(Dataset entries)
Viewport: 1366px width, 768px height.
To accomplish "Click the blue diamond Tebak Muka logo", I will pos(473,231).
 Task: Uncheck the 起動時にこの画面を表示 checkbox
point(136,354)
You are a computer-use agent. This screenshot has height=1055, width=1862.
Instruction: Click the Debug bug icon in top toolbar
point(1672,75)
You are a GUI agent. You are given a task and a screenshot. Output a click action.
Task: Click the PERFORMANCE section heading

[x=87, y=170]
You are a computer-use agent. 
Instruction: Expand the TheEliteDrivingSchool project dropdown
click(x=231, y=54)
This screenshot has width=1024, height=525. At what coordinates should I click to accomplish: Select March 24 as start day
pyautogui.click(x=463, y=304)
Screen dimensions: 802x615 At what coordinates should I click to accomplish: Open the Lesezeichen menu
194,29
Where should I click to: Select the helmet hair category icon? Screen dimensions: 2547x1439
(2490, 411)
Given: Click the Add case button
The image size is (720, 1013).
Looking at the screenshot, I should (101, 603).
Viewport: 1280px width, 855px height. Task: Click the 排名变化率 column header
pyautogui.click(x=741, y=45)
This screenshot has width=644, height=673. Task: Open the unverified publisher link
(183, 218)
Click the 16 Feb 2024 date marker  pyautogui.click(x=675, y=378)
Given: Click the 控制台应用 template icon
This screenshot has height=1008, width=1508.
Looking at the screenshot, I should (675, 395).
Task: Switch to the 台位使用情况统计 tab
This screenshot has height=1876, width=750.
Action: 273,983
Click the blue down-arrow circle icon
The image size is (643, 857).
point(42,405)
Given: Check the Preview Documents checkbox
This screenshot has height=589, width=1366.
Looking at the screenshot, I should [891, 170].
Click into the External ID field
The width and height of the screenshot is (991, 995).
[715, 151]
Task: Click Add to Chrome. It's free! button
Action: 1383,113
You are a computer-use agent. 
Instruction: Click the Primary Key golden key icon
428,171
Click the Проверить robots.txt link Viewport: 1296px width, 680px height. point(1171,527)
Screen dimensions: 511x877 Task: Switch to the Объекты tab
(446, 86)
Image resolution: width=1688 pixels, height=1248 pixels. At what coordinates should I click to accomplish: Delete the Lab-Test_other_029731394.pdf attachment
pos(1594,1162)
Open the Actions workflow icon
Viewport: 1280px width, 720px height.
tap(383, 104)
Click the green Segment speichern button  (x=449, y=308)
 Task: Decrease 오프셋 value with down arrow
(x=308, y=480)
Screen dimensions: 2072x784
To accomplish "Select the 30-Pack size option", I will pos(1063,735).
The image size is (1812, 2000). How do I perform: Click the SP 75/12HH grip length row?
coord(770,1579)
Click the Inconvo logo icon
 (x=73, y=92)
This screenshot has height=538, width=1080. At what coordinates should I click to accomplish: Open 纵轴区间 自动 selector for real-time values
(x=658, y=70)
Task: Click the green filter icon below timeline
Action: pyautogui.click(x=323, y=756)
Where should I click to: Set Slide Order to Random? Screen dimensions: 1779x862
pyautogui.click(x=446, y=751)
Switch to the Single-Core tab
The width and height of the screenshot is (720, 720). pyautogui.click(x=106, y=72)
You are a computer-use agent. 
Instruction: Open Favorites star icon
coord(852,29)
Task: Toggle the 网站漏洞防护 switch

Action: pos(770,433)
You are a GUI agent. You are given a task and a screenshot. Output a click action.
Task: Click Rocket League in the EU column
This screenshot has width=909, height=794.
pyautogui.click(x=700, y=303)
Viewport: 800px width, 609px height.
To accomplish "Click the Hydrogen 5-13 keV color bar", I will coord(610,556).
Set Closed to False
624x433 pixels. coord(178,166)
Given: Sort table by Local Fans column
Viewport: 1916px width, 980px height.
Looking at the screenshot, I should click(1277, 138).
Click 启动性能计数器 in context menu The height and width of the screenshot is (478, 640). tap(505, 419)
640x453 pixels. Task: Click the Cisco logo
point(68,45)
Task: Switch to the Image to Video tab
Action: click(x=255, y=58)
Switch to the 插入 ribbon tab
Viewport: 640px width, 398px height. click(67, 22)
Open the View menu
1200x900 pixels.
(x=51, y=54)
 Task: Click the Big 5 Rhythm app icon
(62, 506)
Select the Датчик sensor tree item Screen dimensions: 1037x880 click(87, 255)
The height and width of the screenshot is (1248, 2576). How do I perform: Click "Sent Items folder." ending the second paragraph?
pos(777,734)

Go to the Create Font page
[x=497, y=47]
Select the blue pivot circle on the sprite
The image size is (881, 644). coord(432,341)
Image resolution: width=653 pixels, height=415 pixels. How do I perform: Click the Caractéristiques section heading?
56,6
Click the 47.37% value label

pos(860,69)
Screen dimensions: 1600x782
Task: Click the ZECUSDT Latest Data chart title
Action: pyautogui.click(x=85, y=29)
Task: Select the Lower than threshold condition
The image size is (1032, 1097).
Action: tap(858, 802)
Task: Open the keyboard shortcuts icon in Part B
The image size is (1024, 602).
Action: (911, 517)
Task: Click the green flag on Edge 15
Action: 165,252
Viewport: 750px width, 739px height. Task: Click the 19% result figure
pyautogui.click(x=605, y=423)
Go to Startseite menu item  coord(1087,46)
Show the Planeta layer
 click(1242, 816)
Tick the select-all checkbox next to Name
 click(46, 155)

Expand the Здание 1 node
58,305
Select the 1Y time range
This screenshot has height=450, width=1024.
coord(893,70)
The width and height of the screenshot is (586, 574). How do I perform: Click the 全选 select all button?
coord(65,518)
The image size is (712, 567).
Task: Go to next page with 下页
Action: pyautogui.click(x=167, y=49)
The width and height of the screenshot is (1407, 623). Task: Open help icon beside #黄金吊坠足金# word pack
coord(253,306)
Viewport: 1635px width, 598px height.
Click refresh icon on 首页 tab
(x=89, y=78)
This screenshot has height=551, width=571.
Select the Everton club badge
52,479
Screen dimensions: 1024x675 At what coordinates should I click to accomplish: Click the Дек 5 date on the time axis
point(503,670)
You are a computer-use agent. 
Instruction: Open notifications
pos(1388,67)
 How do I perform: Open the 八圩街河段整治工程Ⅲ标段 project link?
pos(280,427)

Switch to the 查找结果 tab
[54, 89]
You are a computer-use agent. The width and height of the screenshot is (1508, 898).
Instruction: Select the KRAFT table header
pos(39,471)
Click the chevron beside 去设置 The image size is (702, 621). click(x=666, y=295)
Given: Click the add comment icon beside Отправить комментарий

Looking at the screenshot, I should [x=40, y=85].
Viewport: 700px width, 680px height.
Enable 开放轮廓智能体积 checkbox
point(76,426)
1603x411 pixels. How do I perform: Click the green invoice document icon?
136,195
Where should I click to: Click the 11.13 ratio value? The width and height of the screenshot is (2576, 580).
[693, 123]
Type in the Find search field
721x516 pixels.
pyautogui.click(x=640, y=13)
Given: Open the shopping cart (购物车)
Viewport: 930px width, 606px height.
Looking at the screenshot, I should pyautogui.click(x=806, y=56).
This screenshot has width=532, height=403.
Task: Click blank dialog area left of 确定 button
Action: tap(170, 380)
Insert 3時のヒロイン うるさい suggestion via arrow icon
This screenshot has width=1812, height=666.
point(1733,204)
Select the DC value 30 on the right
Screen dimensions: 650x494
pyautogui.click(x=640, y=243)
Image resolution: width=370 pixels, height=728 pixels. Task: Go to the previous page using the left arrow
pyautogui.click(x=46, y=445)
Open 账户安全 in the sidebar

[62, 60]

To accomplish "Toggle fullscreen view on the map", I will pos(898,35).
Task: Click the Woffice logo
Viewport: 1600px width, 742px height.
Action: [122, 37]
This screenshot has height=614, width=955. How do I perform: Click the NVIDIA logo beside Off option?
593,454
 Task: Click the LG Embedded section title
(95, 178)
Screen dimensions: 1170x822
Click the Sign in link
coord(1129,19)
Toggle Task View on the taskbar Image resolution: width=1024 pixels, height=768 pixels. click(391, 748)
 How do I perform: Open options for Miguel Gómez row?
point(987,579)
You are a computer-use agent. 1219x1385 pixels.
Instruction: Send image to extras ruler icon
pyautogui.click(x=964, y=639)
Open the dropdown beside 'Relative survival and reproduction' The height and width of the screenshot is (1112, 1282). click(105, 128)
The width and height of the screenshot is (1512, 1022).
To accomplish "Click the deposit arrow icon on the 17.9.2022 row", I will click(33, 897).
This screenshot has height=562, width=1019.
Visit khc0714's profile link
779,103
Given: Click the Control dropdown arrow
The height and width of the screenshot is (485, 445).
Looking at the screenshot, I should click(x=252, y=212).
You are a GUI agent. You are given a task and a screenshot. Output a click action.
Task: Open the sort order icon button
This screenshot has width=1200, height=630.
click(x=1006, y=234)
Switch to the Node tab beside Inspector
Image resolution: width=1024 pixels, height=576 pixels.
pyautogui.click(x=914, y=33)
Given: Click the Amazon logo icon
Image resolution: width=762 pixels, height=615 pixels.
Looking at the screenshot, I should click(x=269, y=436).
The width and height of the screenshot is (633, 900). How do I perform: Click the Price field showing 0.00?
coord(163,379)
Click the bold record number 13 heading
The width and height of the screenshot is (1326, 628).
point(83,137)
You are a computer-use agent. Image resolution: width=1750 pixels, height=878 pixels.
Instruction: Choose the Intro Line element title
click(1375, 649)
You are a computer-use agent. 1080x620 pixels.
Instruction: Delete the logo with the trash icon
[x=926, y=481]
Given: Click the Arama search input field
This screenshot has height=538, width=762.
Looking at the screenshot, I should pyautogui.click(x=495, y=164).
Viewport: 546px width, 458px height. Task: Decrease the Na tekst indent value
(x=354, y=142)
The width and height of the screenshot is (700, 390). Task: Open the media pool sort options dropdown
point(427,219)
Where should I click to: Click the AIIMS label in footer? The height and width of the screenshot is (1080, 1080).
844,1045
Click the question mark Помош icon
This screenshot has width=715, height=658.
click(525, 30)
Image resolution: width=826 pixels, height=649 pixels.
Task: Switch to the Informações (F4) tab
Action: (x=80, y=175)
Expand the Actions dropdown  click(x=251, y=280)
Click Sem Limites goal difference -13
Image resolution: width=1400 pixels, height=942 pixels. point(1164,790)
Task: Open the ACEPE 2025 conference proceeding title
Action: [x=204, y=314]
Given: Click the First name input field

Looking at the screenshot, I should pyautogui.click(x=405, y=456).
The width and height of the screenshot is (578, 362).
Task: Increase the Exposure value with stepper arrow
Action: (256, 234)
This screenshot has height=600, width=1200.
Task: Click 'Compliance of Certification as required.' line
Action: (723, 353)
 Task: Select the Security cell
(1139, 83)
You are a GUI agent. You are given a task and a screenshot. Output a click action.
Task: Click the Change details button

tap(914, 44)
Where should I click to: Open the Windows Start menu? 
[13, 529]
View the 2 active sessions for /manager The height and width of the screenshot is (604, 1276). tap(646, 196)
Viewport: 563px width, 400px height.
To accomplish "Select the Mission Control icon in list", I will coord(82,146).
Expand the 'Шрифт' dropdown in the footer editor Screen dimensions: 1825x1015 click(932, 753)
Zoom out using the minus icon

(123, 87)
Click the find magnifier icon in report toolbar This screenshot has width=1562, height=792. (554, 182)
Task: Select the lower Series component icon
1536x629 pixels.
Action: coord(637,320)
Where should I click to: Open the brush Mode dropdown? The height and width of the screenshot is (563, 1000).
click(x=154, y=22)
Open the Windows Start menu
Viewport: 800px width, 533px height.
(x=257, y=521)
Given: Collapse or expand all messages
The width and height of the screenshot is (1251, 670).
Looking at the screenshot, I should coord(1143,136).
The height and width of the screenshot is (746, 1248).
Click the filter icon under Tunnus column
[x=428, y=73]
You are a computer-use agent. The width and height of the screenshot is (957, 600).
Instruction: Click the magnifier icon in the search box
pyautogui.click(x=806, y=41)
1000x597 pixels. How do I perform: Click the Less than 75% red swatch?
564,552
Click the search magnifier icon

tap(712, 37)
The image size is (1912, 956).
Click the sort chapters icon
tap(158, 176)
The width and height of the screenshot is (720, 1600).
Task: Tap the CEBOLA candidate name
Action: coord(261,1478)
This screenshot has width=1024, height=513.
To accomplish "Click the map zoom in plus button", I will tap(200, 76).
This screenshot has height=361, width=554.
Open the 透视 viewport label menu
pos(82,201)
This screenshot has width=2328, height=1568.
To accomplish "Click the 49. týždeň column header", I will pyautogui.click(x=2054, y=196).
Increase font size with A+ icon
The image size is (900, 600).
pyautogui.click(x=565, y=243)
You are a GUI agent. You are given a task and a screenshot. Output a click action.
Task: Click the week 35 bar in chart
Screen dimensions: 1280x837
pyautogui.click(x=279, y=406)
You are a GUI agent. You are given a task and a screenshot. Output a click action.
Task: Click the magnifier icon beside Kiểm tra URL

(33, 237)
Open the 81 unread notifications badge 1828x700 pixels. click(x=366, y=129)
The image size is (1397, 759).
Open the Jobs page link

EXERCISE DIRECTIONS: Filter the entries above down to the lines that hold the word "will", and copy those lines.

EXERCISE RESULT:
To accomplish "Click the blue diamond Tebak Muka logo", I will pos(473,231).
To accomplish "Select the 30-Pack size option", I will pos(1063,735).
To accomplish "Click the Hydrogen 5-13 keV color bar", I will coord(610,556).
To accomplish "Toggle fullscreen view on the map", I will pos(898,35).
To accomplish "Click the deposit arrow icon on the 17.9.2022 row", I will click(33, 897).
To accomplish "Select the Mission Control icon in list", I will coord(82,146).
To accomplish "Click the map zoom in plus button", I will tap(200, 76).
To accomplish "Click the 49. týždeň column header", I will pyautogui.click(x=2054, y=196).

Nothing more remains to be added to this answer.